HEIRLOOMS / The Teng Ensemble / Review




HEIRLOOMS
The Teng Ensemble
Esplanade Concert Hall
Friday (11 October 2019)


This review was published in The Straits Times on 14 October 2019 with the title "Chinese immigrant music given a fresh take".

What do immigrants from China do when they transplant themselves thousands of miles from their homeland to settle in Southeast Asia?  They bring along their musical cultures, mostly through oral tradition, create their own instruments, and pass these down to succeeding generations. All in the hope that younger ones will be receptive. That is how musical heritage survives, or risks being forgotten altogether.

Over four years, The Teng Ensemble has interviewed and recorded musical practitioners whose forebears arrived by sea from China’s southern provinces, namely Fujian (Hokkien), Chaozhou (Teochew) and Guangdong (Canton). Heirlooms is the 70-minute concert of music derived from these traditions, produced by Bang Wenfu and Joel Nah, accompanied by a documentary film directed by Koo Chia Meng.


Imagine the metamorphosis of music, through displacements in time and space, with the imbibing of modern popular culture, and one gets an idea of the music heard. Eight short works by New York-based Malaysia-born composer Chow JunYi were presented, each with roots in pre-existing music but transformed into something fresh out from the 21st century.

The original creators will not recognise these slicked-up efforts, but hopefully some of the creator spirit remains. It was only appropriate that Teng Ensemble founder Samuel Wong gave a short preamble before opening the first piece, Tracing, with his nanpa solo. Lovebirds Singing In Harmony by Zhuo Sheng Xiang and late Cultural Medallion recipient Teng Mah Seng was the basis for this flight of fantasy. One interviewee on film quipped that Nanyin music initially felt like Chinese funeral dirges, but this updated take and Xin Zao Beh, a re-imagination of Nanyin classic Eight Horses, would completely change the script.


With house-lights dimmed to near darkness, and stage-lights taking over to illuminate soloists, the romp began.

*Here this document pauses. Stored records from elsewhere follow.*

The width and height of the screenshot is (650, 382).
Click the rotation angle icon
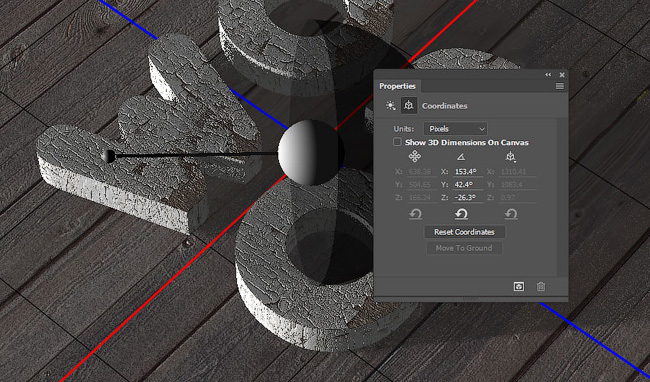(461, 157)
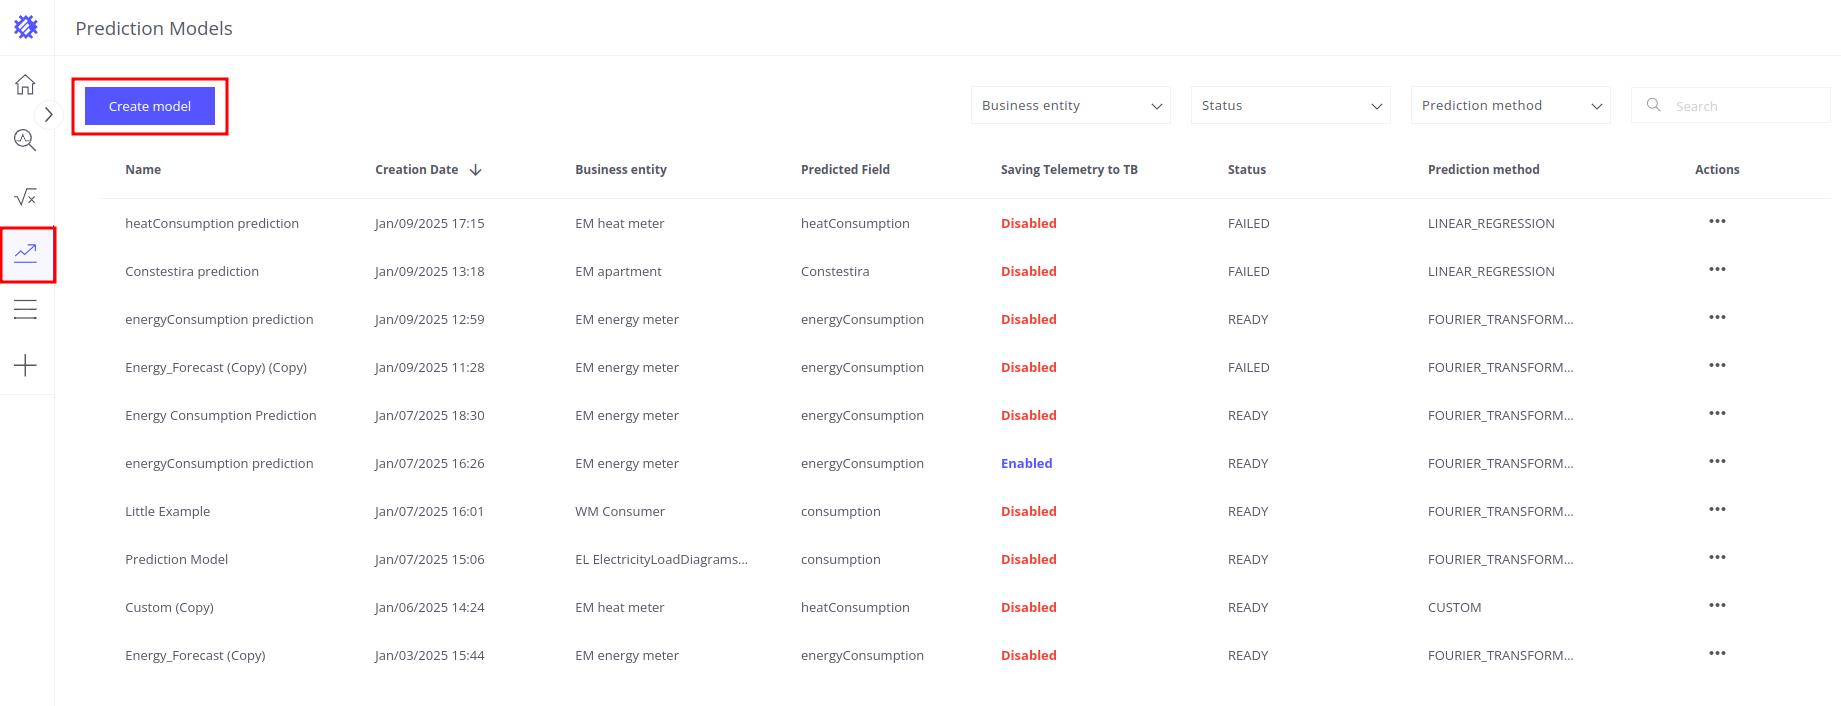Viewport: 1841px width, 706px height.
Task: Open the Prediction Model row name
Action: tap(176, 559)
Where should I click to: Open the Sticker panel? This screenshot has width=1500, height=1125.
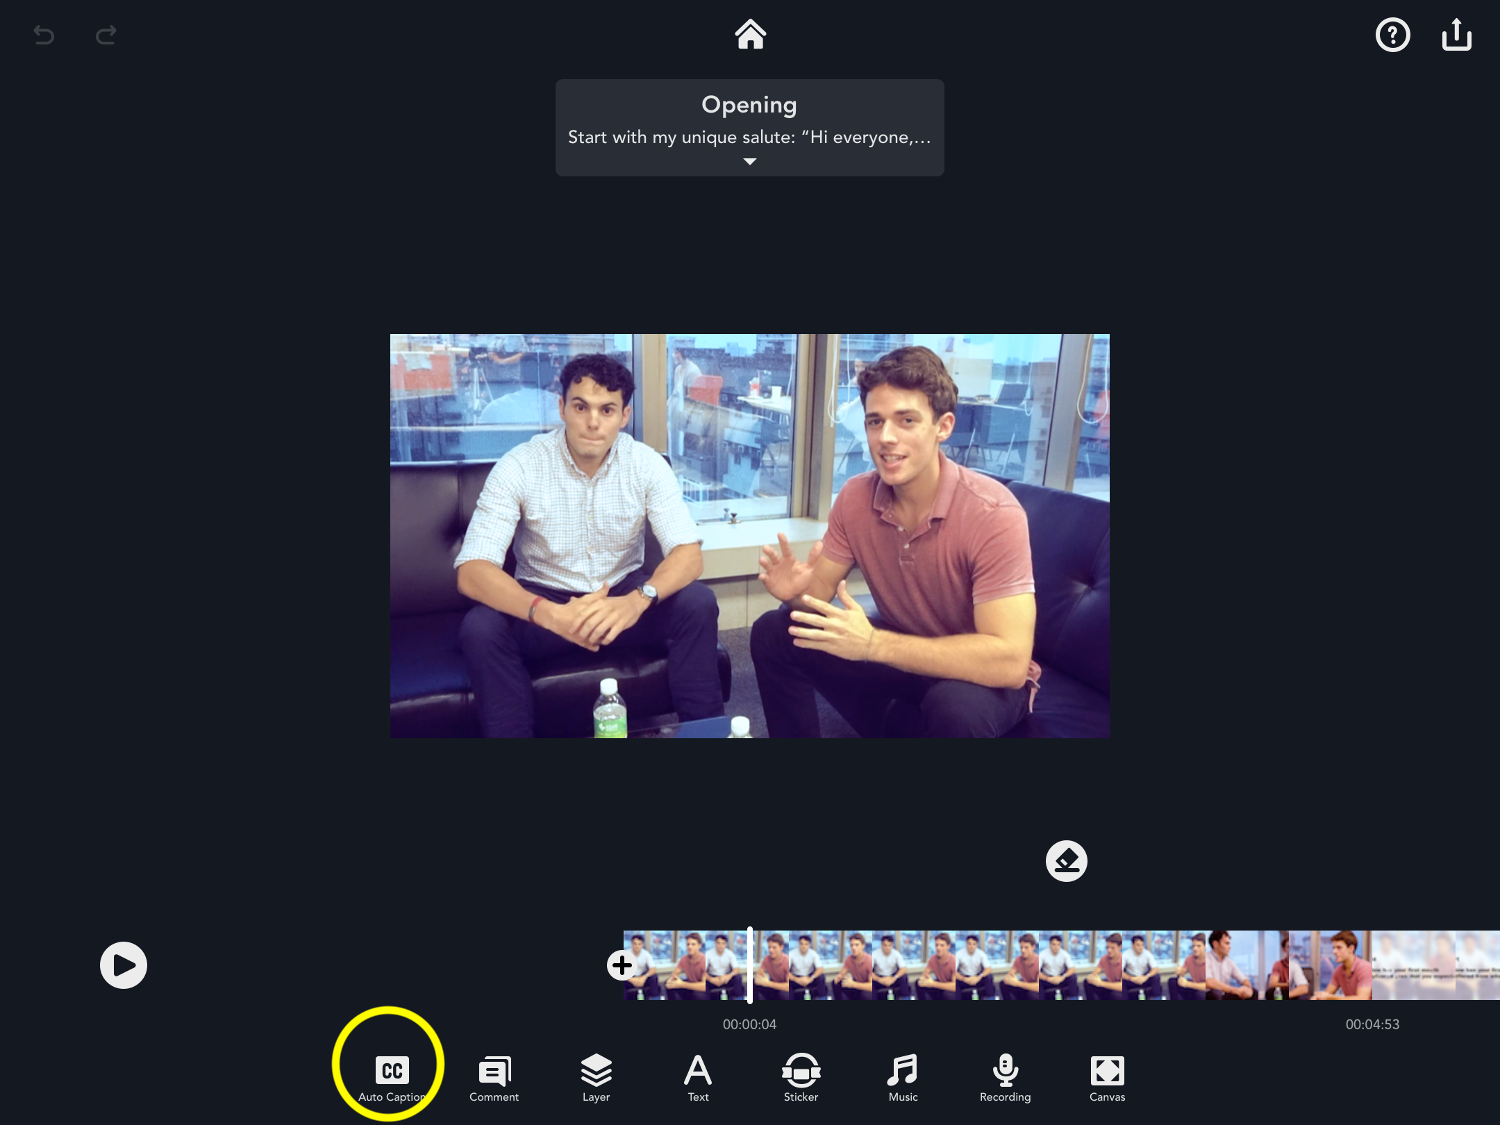(x=801, y=1077)
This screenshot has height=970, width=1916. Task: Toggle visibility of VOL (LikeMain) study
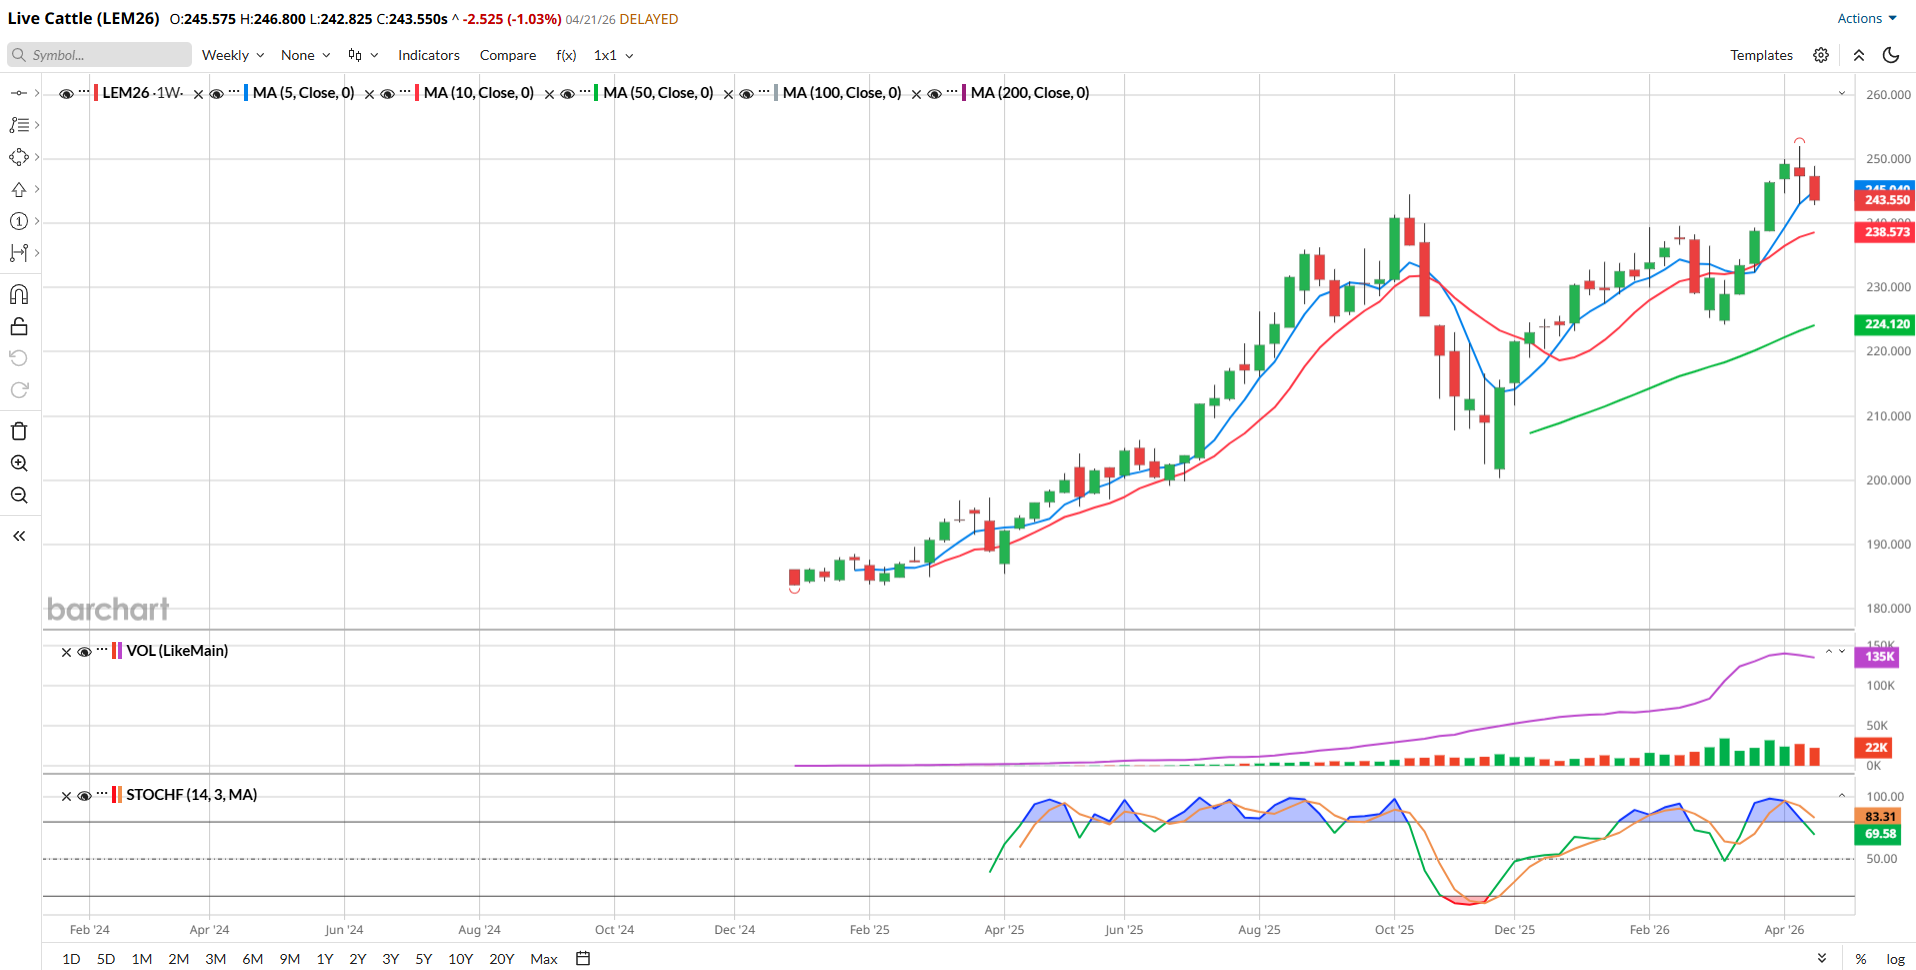[x=85, y=652]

Allying Wong were eight players, equally spiffy in their designer suite, plying traditional Chinese (erhu, sheng, pipa, ruan and guzheng) and modern instruments (gehu or cello, keyboard, electric guitar and electronics).

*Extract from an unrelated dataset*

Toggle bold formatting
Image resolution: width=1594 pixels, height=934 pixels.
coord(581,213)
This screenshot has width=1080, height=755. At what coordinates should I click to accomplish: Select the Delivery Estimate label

Localised versions of certain instruments were also employed, including Cantonese gaohu and qinqin, Teochew zheng and pipa, with the intent that some authenticity was being preserved. The music was amplified and with projected visuals and strobe-lights, everything took on a psychedelic edge.  

Lovers of Cantonese music will recognise Chen Peixun’s Autumn Moon Over The Calm Lake and Yan Laolie’s Han Tian Lei (Thunder In Drought) in the mash-up titled Hang Gai. There was also a nod to film music with The General's Command (a melody later used in Once Upon A Time In China) incorporated into Contemporary. Here, a recording of drums and temple gongs from the Lao Sai Tao Yuan Teochew Opera Troupe was included into the mix.


There was also a tribute to the late Yeo How Jiang, a master of Waijiang (scholar music) and Teochew music, who was recorded and immortalised in Memoir. With the final work Far From Home, using four Teochew melodies, Teng Ensemble showed that the past is still relevant, if anything to inform the future.